→ **WHAT IS REQUIRED**: Please convert the part of the listing below that runs from the line containing "Given: Click the Disable button" through the end of the listing into a JSON list of strings, one string per line, leaving out blank lines.
-- start THE RECORDS --
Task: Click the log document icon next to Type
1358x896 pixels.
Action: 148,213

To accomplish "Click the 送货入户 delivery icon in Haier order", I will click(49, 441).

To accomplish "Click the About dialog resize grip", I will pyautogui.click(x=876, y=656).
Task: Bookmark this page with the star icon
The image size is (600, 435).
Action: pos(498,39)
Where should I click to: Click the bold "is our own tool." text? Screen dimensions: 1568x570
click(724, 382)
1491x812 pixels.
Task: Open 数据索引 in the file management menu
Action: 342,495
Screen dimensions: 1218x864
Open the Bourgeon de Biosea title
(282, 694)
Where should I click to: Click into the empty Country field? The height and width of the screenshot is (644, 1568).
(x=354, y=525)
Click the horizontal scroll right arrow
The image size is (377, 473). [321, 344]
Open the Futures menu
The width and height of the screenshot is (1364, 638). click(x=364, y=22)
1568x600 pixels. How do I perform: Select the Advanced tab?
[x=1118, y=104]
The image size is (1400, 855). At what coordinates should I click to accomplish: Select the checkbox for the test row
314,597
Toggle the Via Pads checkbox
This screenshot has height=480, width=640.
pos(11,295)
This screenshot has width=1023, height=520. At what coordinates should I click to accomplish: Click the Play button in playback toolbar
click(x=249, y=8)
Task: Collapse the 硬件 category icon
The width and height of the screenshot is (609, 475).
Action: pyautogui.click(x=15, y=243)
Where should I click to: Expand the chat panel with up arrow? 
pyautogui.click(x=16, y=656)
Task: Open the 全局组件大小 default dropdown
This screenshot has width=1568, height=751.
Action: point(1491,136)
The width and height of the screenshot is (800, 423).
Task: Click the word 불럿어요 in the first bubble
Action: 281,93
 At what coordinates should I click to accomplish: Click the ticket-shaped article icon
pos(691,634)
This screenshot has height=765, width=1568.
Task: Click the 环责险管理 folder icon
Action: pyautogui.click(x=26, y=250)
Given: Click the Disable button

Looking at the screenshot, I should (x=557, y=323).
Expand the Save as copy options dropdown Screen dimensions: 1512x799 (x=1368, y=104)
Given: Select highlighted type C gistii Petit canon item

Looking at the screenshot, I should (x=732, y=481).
-- end THE RECORDS --
→ **WRITTEN ANSWER**:
[
  "Given: Click the Disable button",
  "Looking at the screenshot, I should (x=557, y=323).",
  "Expand the Save as copy options dropdown Screen dimensions: 1512x799 (x=1368, y=104)",
  "Given: Select highlighted type C gistii Petit canon item",
  "Looking at the screenshot, I should (x=732, y=481)."
]